··· Records provided ···
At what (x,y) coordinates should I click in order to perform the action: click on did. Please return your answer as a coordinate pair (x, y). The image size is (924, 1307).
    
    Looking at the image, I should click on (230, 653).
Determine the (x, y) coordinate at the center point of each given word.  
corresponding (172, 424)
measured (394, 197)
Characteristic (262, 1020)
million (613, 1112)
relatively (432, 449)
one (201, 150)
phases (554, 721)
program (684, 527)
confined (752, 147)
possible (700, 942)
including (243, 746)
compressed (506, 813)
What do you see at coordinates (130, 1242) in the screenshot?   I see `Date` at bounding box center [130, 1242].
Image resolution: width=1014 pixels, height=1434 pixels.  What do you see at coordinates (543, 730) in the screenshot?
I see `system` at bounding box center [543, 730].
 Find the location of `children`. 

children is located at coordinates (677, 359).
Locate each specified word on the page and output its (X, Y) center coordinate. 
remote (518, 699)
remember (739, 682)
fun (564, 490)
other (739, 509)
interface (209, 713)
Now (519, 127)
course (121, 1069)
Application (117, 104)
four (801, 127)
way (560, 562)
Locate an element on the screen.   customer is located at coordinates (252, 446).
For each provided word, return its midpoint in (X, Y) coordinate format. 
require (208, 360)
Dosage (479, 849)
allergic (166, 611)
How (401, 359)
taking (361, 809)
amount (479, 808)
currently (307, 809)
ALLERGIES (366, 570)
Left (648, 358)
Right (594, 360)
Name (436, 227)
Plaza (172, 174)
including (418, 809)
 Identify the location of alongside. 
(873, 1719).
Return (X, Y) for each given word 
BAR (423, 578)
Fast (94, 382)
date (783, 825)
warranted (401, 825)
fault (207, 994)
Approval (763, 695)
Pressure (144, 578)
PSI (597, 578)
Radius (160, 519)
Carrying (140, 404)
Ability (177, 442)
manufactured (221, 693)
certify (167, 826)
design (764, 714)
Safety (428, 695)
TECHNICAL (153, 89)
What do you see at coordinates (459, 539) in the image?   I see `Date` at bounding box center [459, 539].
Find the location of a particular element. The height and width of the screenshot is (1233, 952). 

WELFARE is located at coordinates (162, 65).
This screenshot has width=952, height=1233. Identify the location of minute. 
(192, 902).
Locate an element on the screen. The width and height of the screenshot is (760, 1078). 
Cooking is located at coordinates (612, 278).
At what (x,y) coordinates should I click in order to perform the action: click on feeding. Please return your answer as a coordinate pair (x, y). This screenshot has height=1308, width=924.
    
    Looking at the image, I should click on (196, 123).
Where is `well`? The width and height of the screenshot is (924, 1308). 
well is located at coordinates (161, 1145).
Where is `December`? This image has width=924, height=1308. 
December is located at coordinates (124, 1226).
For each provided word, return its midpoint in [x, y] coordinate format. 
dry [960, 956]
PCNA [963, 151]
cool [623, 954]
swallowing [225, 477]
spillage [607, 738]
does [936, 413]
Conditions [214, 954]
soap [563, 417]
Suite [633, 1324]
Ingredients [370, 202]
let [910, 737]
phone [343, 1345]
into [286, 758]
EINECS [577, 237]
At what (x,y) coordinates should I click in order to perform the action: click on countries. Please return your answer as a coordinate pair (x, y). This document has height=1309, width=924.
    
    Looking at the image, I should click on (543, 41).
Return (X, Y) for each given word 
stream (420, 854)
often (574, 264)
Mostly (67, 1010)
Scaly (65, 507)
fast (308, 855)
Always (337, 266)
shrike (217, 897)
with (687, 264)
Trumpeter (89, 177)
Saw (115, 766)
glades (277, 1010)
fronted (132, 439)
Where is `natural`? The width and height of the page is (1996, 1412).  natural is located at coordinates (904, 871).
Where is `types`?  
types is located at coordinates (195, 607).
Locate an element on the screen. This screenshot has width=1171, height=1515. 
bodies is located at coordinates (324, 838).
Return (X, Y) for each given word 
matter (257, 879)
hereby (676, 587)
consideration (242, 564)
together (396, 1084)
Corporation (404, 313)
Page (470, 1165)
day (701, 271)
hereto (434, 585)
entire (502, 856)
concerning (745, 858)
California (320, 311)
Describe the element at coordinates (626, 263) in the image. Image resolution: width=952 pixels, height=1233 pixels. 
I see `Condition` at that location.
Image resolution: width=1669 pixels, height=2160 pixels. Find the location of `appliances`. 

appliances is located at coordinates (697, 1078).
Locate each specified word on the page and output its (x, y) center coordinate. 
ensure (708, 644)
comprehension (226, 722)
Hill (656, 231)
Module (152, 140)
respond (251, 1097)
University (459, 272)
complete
···
Retype all of the lines above with no changes.

At what (x,y) coordinates should I click in order to perform the action: click on did. Please return your answer as a coordinate pair (x, y). The image size is (924, 1307).
    
    Looking at the image, I should click on (230, 653).
Determine the (x, y) coordinate at the center point of each given word.  
corresponding (172, 424)
measured (394, 197)
Characteristic (262, 1020)
million (613, 1112)
relatively (432, 449)
one (201, 150)
phases (554, 721)
program (684, 527)
confined (752, 147)
possible (700, 942)
including (243, 746)
compressed (506, 813)
What do you see at coordinates (130, 1242) in the screenshot?   I see `Date` at bounding box center [130, 1242].
Image resolution: width=1014 pixels, height=1434 pixels.  What do you see at coordinates (543, 730) in the screenshot?
I see `system` at bounding box center [543, 730].
 Find the location of `children`. 

children is located at coordinates (677, 359).
Locate each specified word on the page and output its (X, Y) center coordinate. 
remote (518, 699)
remember (739, 682)
fun (564, 490)
other (739, 509)
interface (209, 713)
Now (519, 127)
course (121, 1069)
Application (117, 104)
four (801, 127)
way (560, 562)
Locate an element on the screen.   customer is located at coordinates (252, 446).
For each provided word, return its midpoint in (X, Y) coordinate format. 
require (208, 360)
Dosage (479, 849)
allergic (166, 611)
How (401, 359)
taking (361, 809)
amount (479, 808)
currently (307, 809)
ALLERGIES (366, 570)
Left (648, 358)
Right (594, 360)
Name (436, 227)
Plaza (172, 174)
including (418, 809)
 Identify the location of alongside. 
(873, 1719).
Return (X, Y) for each given word 
BAR (423, 578)
Fast (94, 382)
date (783, 825)
warranted (401, 825)
fault (207, 994)
Approval (763, 695)
Pressure (144, 578)
PSI (597, 578)
Radius (160, 519)
Carrying (140, 404)
Ability (177, 442)
manufactured (221, 693)
certify (167, 826)
design (764, 714)
Safety (428, 695)
TECHNICAL (153, 89)
What do you see at coordinates (459, 539) in the image?   I see `Date` at bounding box center [459, 539].
Find the location of a particular element. The height and width of the screenshot is (1233, 952). 

WELFARE is located at coordinates (162, 65).
This screenshot has width=952, height=1233. Identify the location of minute. 
(192, 902).
Locate an element on the screen. The width and height of the screenshot is (760, 1078). 
Cooking is located at coordinates (612, 278).
At what (x,y) coordinates should I click in order to perform the action: click on feeding. Please return your answer as a coordinate pair (x, y). This screenshot has height=1308, width=924.
    
    Looking at the image, I should click on (196, 123).
Where is `well`? The width and height of the screenshot is (924, 1308). 
well is located at coordinates (161, 1145).
Where is `December`? This image has width=924, height=1308. 
December is located at coordinates (124, 1226).
For each provided word, return its midpoint in [x, y] coordinate format. 
dry [960, 956]
PCNA [963, 151]
cool [623, 954]
swallowing [225, 477]
spillage [607, 738]
does [936, 413]
Conditions [214, 954]
soap [563, 417]
Suite [633, 1324]
Ingredients [370, 202]
let [910, 737]
phone [343, 1345]
into [286, 758]
EINECS [577, 237]
At what (x,y) coordinates should I click in order to perform the action: click on countries. Please return your answer as a coordinate pair (x, y). This document has height=1309, width=924.
    
    Looking at the image, I should click on (543, 41).
Return (X, Y) for each given word 
stream (420, 854)
often (574, 264)
Mostly (67, 1010)
Scaly (65, 507)
fast (308, 855)
Always (337, 266)
shrike (217, 897)
with (687, 264)
Trumpeter (89, 177)
Saw (115, 766)
glades (277, 1010)
fronted (132, 439)
Where is `natural`? The width and height of the page is (1996, 1412).  natural is located at coordinates (904, 871).
Where is `types`?  
types is located at coordinates (195, 607).
Locate an element on the screen. This screenshot has width=1171, height=1515. 
bodies is located at coordinates (324, 838).
Return (X, Y) for each given word 
matter (257, 879)
hereby (676, 587)
consideration (242, 564)
together (396, 1084)
Corporation (404, 313)
Page (470, 1165)
day (701, 271)
hereto (434, 585)
entire (502, 856)
concerning (745, 858)
California (320, 311)
Describe the element at coordinates (626, 263) in the image. Image resolution: width=952 pixels, height=1233 pixels. 
I see `Condition` at that location.
Image resolution: width=1669 pixels, height=2160 pixels. Find the location of `appliances`. 

appliances is located at coordinates (697, 1078).
Locate each specified word on the page and output its (x, y) center coordinate. 
ensure (708, 644)
comprehension (226, 722)
Hill (656, 231)
Module (152, 140)
respond (251, 1097)
University (459, 272)
complete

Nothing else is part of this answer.